That is extremely helpful, thank you! Later in the walk we worked more on heeling when I wasn't trying to videotape him  It's good to know I'm not the only one who has dealt with this.


----------



## Lucy Dog

Are they wearing their prongs there or just on flat collars? 

Looks like excitement and frustration, combined with no direction other than "no no no no no...", and nothing to focus on other than whatever is getting them excited and barking. The spinning looks like frustration combined with the leash reactivity.

Stop giving so much leash. They should either be walking next to you or slightly behind you. You should be walking together... not them walking you. Get the prong on the dogs and higher up on their necks so it's fitted correctly. Get them something (ball, tug, stick, whatever) for them to focus on other than whatever they're barking at. And pop that collar if they lose focus. Correct the unwanted behavior (prong pop) and reward the good behavior (toy when focusing).


----------



## glowingtoadfly

They are wearing their prongs. Thank you! Usually, Grim spends about 50 percent of walks working on heel, and the other 50 percent sniffing. My husband allows Skadi to sniff a lot because she doesn't react to other dogs. I couldn't video and work on heel at the same time. Maybe I will get my husband to tape Grim heeling for me.


----------



## Lucy Dog

You don't have to walk an entire walk in a tight heel. That's going to be boring for both of you. Sniffing is fine as long as it's on the side of me and I'm not being dragged.

Has anyone ever shown you how to properly fit a prong? It should be snug and right behind the ears all the way up the neck. A correction while the dog is 6 feet in front of you really isn't going to accomplish much. A good correction while the dog is right next to you is going to correct the dog. 

Leerburg Dog Training | How to Fit a Prong Collar

To me, it just looks like these dogs just lack some training and guidance. Nothing that can't be fixed.


----------



## glowingtoadfly

I actually fitted Grim's collar this way when we first started, and it worked great. I added a link because I thought it was too tight. I will take the link back out, that would probably help him to be less all over the place. My husband usually walks Skadi, and we have actually talked about training her more on walks the way I usually do with Grim ( not shown)


----------



## Lucy Dog

And get and keep his attention before he has the opportunity to react to something that will potentially set him off. 

Have you laid the ground work for focus? Will he focus on you on command? I use a "look" command with my dogs and it's something I teach before I even teach a sit. He'll need to know what you're asking before you correct him for not doing what you're asking of him.

Keep the dog by your side. If you see another dog coming, get grim's attention on you and only you. His eyes on your eyes in a heel. Get out his favorite tug or anything of high value and reward him for focusing. Praise him and make it fun. Give him a reason to focus on you and only you. Walk by the other dog before he even realizes there's anyone there to even react to. It gets easier with practice and consistency.

------------------------------

* [Directives]
1 - In the forum thread, where does Lucy Dog say a prong collar should sit on the dog's neck?
2 - Output the records exactly, from the line containing "How do I perform: Click the device" down to the line containing "click(x=446, y=225)", with both of those lines included.

Records for locating displayed items
------------------------------

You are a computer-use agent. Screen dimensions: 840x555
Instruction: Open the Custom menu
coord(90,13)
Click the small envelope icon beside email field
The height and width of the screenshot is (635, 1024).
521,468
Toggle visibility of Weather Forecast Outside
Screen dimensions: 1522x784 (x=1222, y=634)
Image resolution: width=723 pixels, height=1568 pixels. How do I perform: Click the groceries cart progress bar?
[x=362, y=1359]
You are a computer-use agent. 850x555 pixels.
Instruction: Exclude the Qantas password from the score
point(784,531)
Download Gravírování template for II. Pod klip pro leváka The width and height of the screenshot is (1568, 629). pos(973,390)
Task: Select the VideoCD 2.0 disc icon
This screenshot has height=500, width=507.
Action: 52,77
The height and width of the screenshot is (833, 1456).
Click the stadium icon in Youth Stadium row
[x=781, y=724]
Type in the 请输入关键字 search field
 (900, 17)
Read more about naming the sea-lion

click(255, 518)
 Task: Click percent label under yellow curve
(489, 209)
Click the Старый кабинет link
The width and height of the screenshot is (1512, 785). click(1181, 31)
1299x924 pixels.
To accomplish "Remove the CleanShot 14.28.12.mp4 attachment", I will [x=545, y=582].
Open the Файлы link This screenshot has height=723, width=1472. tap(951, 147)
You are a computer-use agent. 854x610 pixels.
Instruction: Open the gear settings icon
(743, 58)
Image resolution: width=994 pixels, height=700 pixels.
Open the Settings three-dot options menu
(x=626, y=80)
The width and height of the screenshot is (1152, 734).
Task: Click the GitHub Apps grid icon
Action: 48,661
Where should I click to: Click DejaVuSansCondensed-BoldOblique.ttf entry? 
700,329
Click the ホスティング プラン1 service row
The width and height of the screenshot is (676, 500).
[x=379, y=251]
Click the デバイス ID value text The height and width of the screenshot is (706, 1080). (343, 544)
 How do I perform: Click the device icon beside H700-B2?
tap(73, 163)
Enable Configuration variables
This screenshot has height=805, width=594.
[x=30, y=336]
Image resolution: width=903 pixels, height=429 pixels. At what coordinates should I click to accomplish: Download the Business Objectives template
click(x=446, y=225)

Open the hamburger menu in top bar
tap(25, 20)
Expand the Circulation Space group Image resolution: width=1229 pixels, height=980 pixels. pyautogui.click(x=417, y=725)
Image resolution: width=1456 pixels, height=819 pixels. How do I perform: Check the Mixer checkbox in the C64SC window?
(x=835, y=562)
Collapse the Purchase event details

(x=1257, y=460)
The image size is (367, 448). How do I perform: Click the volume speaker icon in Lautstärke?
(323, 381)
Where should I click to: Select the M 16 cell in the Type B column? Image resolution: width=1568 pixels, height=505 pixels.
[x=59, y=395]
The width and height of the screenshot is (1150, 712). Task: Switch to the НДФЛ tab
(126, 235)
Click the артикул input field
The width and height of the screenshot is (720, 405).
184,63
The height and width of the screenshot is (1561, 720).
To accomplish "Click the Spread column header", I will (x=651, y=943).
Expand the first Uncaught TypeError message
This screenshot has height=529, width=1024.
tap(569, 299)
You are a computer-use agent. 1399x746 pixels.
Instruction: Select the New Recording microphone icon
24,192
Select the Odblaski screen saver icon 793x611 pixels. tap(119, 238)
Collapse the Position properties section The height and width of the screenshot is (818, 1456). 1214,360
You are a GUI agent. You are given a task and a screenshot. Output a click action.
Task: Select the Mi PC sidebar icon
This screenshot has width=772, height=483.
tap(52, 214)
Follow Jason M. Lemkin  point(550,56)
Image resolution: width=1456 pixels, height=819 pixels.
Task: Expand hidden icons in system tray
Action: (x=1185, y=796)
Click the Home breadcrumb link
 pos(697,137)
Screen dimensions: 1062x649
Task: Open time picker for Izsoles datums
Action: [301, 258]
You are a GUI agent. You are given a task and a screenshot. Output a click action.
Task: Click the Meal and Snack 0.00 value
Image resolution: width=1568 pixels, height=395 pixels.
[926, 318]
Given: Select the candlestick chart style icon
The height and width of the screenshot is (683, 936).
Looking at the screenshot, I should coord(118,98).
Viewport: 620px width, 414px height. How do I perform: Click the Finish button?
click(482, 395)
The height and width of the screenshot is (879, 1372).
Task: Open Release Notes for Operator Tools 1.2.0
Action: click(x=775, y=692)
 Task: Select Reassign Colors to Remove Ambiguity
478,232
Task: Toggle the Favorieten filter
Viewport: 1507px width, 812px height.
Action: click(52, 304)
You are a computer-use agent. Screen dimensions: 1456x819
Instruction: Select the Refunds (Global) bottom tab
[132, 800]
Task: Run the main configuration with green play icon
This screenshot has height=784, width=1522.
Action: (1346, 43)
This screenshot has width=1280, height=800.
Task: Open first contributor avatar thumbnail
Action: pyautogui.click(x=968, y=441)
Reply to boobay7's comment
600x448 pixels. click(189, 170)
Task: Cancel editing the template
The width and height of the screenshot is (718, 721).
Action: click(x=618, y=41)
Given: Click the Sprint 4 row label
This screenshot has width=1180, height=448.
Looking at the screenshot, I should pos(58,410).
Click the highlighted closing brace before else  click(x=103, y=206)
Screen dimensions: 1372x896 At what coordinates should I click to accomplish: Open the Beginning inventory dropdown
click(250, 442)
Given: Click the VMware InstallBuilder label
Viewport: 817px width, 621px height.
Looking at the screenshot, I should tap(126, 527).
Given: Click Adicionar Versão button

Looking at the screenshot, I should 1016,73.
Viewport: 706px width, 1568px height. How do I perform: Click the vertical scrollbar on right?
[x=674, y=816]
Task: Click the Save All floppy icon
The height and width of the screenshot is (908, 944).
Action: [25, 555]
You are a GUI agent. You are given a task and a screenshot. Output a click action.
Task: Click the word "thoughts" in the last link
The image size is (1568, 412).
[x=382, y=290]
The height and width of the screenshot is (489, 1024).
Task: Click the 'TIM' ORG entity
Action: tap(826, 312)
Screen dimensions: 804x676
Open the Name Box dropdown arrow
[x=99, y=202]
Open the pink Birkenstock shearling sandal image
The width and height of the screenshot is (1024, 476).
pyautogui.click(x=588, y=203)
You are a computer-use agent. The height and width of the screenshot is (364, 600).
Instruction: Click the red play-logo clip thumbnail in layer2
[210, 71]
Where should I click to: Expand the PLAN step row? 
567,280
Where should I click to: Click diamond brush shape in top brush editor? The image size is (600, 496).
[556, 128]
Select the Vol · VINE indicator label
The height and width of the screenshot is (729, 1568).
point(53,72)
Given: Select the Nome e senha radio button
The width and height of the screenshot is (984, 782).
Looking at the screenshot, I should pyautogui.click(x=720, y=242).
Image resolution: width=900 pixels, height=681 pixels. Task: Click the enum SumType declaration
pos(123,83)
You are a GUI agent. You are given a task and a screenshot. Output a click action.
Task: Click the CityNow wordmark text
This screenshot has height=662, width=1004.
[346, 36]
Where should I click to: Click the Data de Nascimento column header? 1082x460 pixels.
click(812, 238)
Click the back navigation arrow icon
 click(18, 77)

------------------------------

* [Expected outputs]
1 - It should be snug and right behind the ears, all the way up the neck.

2 -
 How do I perform: Click the device icon beside H700-B2?
tap(73, 163)
Enable Configuration variables
This screenshot has height=805, width=594.
[x=30, y=336]
Image resolution: width=903 pixels, height=429 pixels. At what coordinates should I click to accomplish: Download the Business Objectives template
click(x=446, y=225)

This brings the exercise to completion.